I offered my take on the current war of words and ideas over whether the U.S. should engage in more warlike action in Libya. Now, there are three essential considerations at The Atlantic.

Substituting for James Fallows, Sam Roggeveen offers here and here, with more to come, two deeply considered  posts (beneath the common sturm und drang) on the nature of international “society” and what a historically appropriate U.S. engagement in it should be.

The benefits of an international society — a law-bound international order marked by authoritative institutions and universally recognized traditions — may not be readily apparent to Americans. After all, systems of laws has little attraction for those with the resources to protect themselves in an anarchical world.
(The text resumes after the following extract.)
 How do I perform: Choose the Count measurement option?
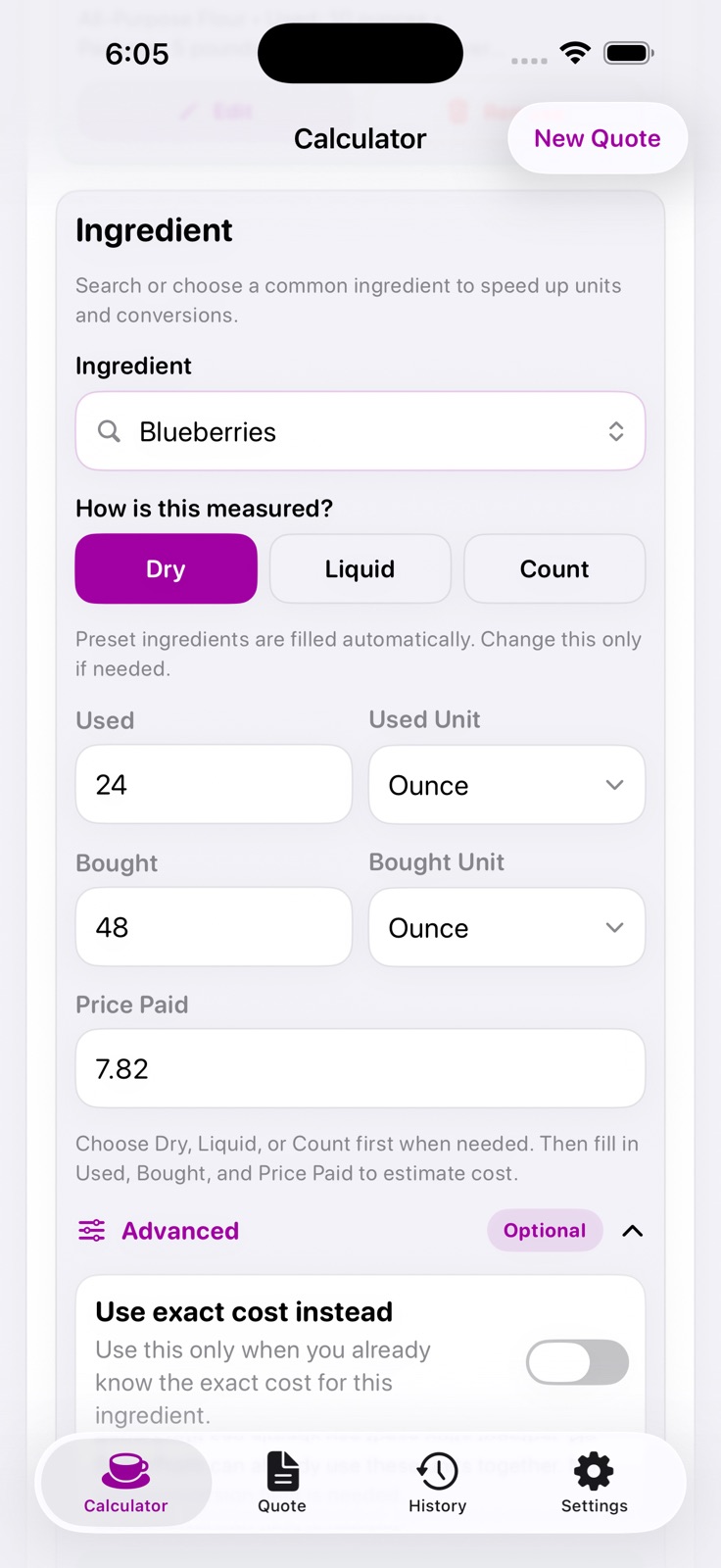pyautogui.click(x=554, y=568)
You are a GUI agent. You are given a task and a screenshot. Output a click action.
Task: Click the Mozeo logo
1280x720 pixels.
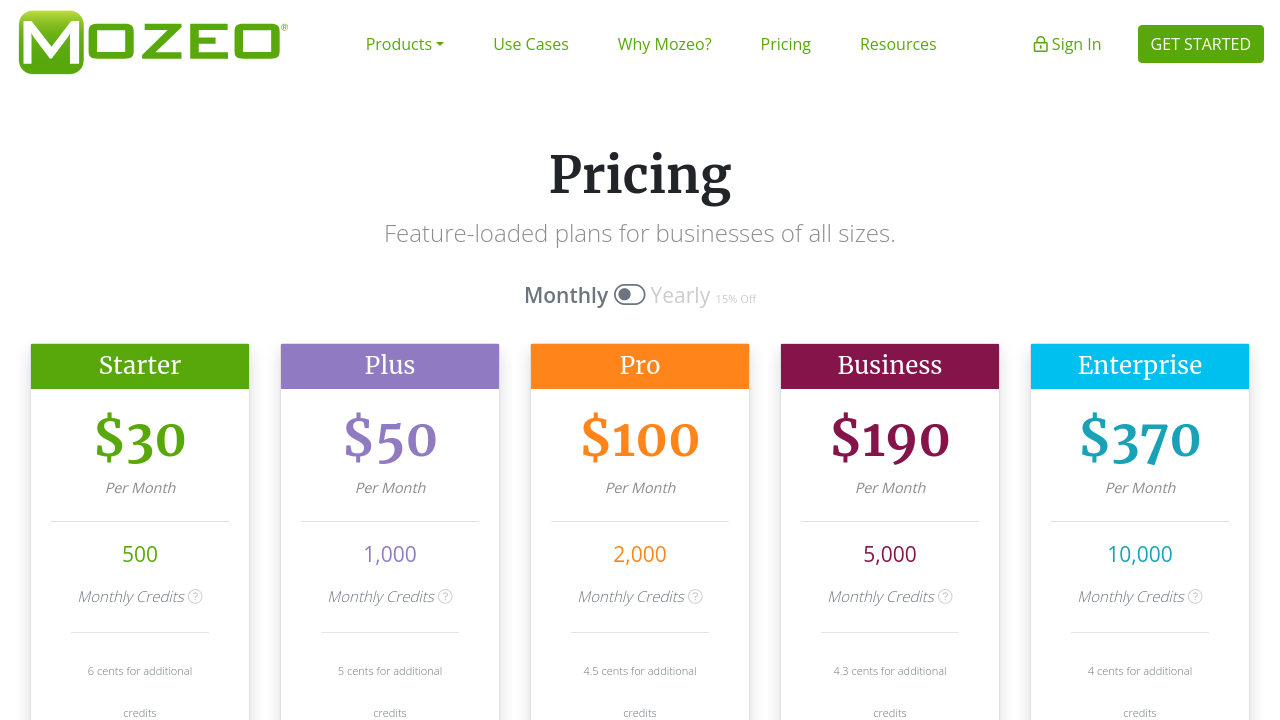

But in the multipolar order to come, international society will be far more important to the U.S.

Now, realists are not necessarily against the idea of international institutions such as the UN. As I said in the previous posts, they see such bodies as a useful stage for the international power struggle — a way to manage competition. But that misses their deeper purpose, which is to tame or sublimate the power contest. In my previous post I quoted the English conservative philosopher Roger Scruton, and here he is again on the importance of constitution. It is the conservative’s desire, Scruton says,

…to see power not naked in the forum of politics, but clothed in constitution, operating always through an adequate system of law, so that it’s movement seems never barbarous or oppressive, but always controlled and inevitable, an expression of the civilized vitality through which allegiance is inspired.

In reference to Roggeveen, about calls for U.S. intervention, which are not just coming from conservatives, Andrew Sullivan offers this:

What’s striking to me is how many American conservatives actually long for the exercize of brute force or constant executive action in the face of a dramatically changing world. This they call strength – even after the debacles of Bush’s executive whims. They see the role of an American president as mastering the world, controlling events, forcing everything through the prism of post-war American hegemony. But that hegemony is over, partly because of America’s success in defeating the Soviets and China’s and India’s successes in forging a new economic order. The kind of hegemony Nixon or Reagan enjoyed was an accident of history. It will not be regained, by the laws of economics, and demography.

Roggeveen ends today’s post with the a telling and challenging insight.

Now, if there are any conservatives left reading this post, they may well be thinking that this all sounds rather … well … progressive. In my next post, I want to explain why conservatives can’t just dismiss this as a lefty CINO (conservative-in-name-only) plot.

This seemingly paradoxical union of the conservative and progressive is exactly how to understand the foreign policy of Barack Obama.